### EXERCISE REQUIREMENTS
Find every line in the records below that contains "avatar", and copy it.

### DATA IN THIS EXERCISE
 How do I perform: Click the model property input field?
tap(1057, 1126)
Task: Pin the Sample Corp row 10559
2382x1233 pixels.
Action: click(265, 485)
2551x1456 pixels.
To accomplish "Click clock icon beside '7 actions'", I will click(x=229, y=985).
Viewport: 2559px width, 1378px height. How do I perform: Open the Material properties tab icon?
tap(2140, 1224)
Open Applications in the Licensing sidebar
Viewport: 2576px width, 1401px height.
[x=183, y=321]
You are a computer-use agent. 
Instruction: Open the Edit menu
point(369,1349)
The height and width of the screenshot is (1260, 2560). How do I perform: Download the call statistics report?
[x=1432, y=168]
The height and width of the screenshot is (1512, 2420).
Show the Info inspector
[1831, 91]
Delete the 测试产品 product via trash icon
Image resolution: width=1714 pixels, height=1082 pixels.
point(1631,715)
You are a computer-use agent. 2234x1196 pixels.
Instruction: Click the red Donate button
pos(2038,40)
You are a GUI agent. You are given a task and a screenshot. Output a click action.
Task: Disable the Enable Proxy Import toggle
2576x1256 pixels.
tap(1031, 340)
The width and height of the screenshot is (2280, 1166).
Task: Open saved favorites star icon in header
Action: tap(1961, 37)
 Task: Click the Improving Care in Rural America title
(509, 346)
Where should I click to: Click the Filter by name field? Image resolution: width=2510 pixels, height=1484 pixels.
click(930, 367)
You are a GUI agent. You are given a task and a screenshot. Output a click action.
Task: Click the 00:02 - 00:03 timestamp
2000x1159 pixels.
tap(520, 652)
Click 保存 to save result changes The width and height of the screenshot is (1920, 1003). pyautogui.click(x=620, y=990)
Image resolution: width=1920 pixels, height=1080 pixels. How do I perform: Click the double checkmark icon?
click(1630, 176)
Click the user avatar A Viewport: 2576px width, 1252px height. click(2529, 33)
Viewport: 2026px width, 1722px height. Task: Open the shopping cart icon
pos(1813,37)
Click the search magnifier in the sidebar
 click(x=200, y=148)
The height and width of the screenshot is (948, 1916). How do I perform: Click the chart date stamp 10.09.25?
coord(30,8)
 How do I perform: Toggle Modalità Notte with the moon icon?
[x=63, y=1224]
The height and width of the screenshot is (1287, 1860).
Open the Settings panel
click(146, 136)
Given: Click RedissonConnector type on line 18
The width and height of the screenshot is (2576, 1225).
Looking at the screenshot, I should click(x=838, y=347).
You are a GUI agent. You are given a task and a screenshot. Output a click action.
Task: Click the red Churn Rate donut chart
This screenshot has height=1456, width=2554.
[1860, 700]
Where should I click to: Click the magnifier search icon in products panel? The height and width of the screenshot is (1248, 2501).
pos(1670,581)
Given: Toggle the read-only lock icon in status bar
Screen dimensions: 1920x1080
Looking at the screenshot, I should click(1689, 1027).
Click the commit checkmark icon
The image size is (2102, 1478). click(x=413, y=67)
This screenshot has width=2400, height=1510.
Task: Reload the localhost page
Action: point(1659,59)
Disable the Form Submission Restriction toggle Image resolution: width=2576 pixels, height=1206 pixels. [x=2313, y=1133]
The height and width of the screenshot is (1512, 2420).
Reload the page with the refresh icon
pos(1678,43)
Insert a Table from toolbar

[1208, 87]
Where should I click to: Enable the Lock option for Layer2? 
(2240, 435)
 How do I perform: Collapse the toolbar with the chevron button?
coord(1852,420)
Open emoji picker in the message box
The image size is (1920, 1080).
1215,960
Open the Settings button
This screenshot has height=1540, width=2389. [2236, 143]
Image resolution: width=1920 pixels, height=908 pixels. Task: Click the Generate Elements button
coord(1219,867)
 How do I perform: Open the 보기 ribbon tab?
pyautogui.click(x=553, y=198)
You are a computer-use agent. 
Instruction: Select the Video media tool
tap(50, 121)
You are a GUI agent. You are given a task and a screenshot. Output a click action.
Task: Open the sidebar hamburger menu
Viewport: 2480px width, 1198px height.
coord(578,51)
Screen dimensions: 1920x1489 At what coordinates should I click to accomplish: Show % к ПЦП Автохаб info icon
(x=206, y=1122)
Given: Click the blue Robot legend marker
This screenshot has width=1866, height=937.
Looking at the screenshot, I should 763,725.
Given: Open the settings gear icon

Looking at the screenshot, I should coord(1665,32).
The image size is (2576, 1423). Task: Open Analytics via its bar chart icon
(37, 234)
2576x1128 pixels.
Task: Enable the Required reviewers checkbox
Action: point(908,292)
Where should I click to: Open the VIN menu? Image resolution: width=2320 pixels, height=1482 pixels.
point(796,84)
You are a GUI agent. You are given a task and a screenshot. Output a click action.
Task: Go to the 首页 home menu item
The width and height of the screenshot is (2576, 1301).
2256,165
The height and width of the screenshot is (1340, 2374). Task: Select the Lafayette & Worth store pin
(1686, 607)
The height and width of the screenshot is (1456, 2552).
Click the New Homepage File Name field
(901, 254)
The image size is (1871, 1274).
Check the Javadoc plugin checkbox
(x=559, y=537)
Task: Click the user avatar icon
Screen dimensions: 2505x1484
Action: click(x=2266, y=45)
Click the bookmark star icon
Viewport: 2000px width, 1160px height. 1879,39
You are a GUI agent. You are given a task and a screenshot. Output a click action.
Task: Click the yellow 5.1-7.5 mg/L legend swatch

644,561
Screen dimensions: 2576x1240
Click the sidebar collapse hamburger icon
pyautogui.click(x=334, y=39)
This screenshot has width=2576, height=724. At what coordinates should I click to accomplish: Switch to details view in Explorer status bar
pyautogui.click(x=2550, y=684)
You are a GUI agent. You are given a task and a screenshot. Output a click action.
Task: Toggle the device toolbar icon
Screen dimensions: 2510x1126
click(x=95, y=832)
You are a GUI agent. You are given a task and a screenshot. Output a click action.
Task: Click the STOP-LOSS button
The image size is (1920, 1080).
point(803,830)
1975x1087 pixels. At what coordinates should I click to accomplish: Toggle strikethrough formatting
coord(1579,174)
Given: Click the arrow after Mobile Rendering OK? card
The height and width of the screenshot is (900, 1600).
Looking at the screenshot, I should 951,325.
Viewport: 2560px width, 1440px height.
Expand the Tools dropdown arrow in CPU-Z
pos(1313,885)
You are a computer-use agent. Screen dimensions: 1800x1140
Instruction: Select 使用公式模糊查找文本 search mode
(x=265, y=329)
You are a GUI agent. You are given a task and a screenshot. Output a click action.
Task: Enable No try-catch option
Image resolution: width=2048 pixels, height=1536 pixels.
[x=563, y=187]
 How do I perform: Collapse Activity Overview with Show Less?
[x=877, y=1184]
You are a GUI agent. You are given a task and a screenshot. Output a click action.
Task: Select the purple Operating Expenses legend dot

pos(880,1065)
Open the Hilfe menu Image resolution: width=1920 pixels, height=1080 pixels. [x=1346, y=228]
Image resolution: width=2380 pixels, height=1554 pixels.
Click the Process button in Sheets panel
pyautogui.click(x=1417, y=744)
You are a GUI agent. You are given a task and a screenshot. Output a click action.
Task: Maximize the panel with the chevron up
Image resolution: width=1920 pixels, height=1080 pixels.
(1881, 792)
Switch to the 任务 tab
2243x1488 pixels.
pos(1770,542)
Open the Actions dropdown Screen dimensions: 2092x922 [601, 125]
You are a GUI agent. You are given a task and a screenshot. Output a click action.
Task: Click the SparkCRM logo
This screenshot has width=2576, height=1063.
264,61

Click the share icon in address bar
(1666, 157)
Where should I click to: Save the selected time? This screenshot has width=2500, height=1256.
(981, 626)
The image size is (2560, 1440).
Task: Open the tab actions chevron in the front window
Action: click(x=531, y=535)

### RESPONSE AREA
Click the user avatar A Viewport: 2576px width, 1252px height. click(2529, 33)
Task: Click the user avatar icon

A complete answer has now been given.